All animal tissues contain 50-100 times more bromine than iodine, except the thyroid, where the reverse is true. Species differences in tissue bromine concentrations are small, and the element does not accumulate to any marked degree in any particular organ or tissue.
Most foods contained no more than a few micrograms of bromine per gram. An occasional grain or flour would contain a high level of bromine; however, bakery products made from those grains and flours contained no more bromine than other foods, and no occasional high value was seen. Furr et al. found four kinds of nuts relatively rich in bromine. In their analyses, almond, Brazil nut, English walnut, and pistachio contained 20, 87, 76, and 16 mcg bromine per gram dry weight, respectively.

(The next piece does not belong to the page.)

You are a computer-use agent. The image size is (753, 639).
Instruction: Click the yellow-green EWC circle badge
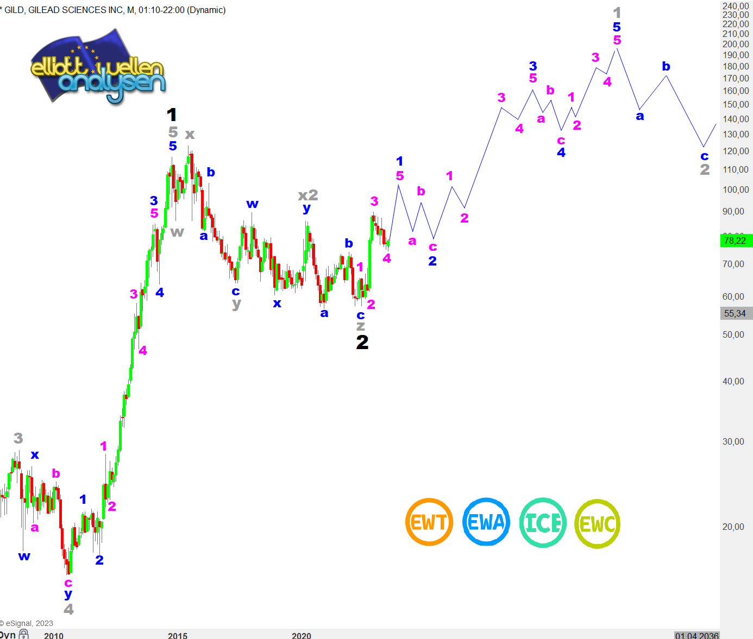pos(598,524)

As an ion in diets, bromine apparently has a low order of toxicity. Growing pigs tolerated 200 mcg/g, growing chickens tolerated 5000 mcg/g, and growing rats tolerated 4800 mcg/g without adverse effects.
J Trace Elem Electrolytes Health Dis 1990 Mar;4(1):25-30
Effects of sodium bromide on the biosynthesis of thyroid hormones and brominated/iodinated thyronines.

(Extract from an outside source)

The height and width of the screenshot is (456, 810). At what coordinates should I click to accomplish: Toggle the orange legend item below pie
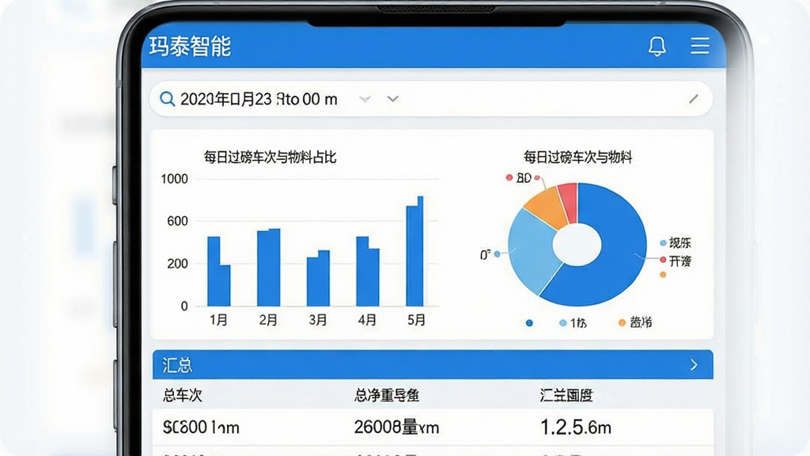coord(635,323)
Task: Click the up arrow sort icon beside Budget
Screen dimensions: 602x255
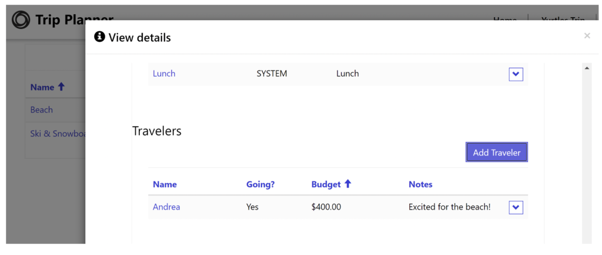Action: point(347,184)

Buchberger W, Holler W, Winsauer K
Paracelsus-Institut, Chemische Abteilung, Bad Hall, Austria.
The influence of bromide on thyroid function was studied in iodine-deficient rats, fed on a diet containing 4-16 g/kg sodium bromide for 4 weeks. Measurement of total and free thyroxine and thyroid-stimulating hormone in blood, as well as the thyroid hormones in the thyroid gland, revealed typical signs of hypothyroidism, which were significantly enhanced by bromide intake. Special attention was paid to the possible formation of bromo/iodosubstituted thyronines in the thyroid. These measurements were performed by high-performance liquid chromatography with off-line radioimmunoassay detection. Such thyroid hormone analogues could be detected in all groups of animals with additional bromide intake, but the amounts were found to be too low to compensate adequately for the reduced amounts of thyroid hormones. The results of this study also indicate that bromide toxicity is dependent upon the state of the iodine supply, which should be taken into account for evaluation of acceptable daily intake values for bromide.
Effect of sodium bromide on endocrine parameters in the rat as studied by immunocytochemistry and radioimmunoassay.
Loeber JG, Franken MA, van Leeuwen FX
Male rats were fed a normal or sodium bromide-enriched diet for 4 or 12 weeks. Sodium bromide concentrations were 0, 20, 75, 300, 1200 and 19,200 mg/kg diet. At the end of the experiments the pituitary gland, thyroid and testes were examined by histopathological and immunocytochemical techniques, while serum hormone levels were established by radioimmunoassay. Histopathological examination revealed an activation of the thyroid and a decreased spermatogenesis in the testes in the highest dose group. Using immunocytochemical techniques a decrease was noted in the amount of thyroxine in the thyroid. No effect was found in growth hormone-producing cells in the pituitary gland, while immunoreactivity for thyroid-stimulating hormone and for adrenocorticotropic hormone was increased. The concentration of thyroxine, testosterone and corticosterone in the serum appeared to be decreased. Due to feedback regulation, the pituitary gland was stimulated to produce and release thyroid-stimulating hormone, follicle-stimulating hormone, adrenocorticotropic hormone and insulin, whereas the release of growth hormone was suppressed. Most of these changes were restricted to rats on the highest treatment level. It is concluded that sodium bromide, at least in high doses, directly disturbs the function of the thyroid, testes and adrenals.